Monday, 28 Ramadhan 1442 / 10 May 2021

Monday, 28 Ramadhan 1442 / 10 May 2021

IHSG Melemah, Pelaku Pasar Masih Wait and See

Selasa 21 Apr 2020 17:43 WIB

Rep: Retno Wulandhari/ Red: Fuji Pratiwi

Karyawan melintas di depan layar pergerakan Indeks Harga Saham Gabungan (IHSG) di Bursa Efek Indonesia, Jakarta. IHSG ditutup melemah pada perdagangan Selasa (21/4).

Karyawan melintas di depan layar pergerakan Indeks Harga Saham Gabungan (IHSG) di Bursa Efek Indonesia, Jakarta. IHSG ditutup melemah pada perdagangan Selasa (21/4).

Foto: Republika/Prayogi
Pelaku pasar masih sangat terpengaruh oleh penurunan harga minyak.

REPUBLIKA.CO.ID, JAKARTA -- Indeks Harga Saham Gabungan (IHSG) ditutup di zona merah pada perdagangan Selasa (21/4). Indeks saham konsisten melemah hingga 73 poin atau 1,62 persen menjadi 4.501,91. Penurunan terbesar IHSG hari ini didorong sektor properti, pertambangan, perkebunan, perdagangan dan keuangan yang bergerak negatif. 
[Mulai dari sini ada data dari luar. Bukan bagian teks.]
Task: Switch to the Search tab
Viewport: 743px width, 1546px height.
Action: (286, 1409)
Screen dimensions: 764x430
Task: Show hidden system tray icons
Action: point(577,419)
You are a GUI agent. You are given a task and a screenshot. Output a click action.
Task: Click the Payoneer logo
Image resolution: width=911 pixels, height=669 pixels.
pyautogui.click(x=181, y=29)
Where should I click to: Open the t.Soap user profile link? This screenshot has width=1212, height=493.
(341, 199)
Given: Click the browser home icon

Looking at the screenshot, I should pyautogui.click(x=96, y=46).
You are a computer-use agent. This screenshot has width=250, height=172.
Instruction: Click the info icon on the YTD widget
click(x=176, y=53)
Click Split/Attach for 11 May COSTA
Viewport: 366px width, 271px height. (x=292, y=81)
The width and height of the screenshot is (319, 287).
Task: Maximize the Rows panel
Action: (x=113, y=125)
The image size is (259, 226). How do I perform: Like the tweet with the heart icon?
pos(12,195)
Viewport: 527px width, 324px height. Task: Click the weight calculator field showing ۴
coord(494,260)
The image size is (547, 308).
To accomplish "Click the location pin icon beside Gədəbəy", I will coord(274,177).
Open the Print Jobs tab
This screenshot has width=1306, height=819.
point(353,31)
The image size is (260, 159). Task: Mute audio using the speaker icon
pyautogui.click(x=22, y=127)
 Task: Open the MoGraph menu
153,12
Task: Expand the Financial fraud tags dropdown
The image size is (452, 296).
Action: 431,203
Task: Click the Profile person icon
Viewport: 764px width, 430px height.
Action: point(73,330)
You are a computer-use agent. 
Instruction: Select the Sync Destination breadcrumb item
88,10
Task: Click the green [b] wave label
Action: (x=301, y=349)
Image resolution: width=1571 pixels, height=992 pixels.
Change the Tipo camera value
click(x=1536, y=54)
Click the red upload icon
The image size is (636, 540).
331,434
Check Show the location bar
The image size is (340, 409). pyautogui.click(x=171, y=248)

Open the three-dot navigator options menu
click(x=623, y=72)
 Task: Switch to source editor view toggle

Menurut Direktur Riset dan Investasi Pilarmas Investindo Sekuritas, Maximilianus Nico Demus, pelaku pasar masih sangat terpengaruh oleh penurunan harga minyak. "Turunnya permintaan sepanjang wabah Covid-19 berlangsung akan memberikan dampak yang lebih besar pada perlambatan ekonomi," kata Nico, Selasa (21/4).

Selain harga minyak, pelaku pasar saat ini juga terfokus pada kinerja pertumbuhan ekonomi Korea Selatan untuk semester-I 2020. Ekonomi Korea Selatan diproyeksikan akan turun lebih lebar sejak 2008 pada kuartal pertama. Hal tersebut dikarenakan krisis kesehatan virus corona telah merusak aktivitas bisnis dan permintaan global. 

Baca Juga

Produk domestik bruto untuk periode Januari-Maret diperkirakan akan mengalami kontraksi musiman yang disesuaikan sebesar 1,5 persen dari kuartal sebelumnya yang tumbuh 1,3 persen. Menurut Nico, hal tersebut tentunya akan sangat berdampak bagi Indonesia. Korea Selatan saat ini menjadi lima besar mitra dagang strategis Indonesia pada 2019. 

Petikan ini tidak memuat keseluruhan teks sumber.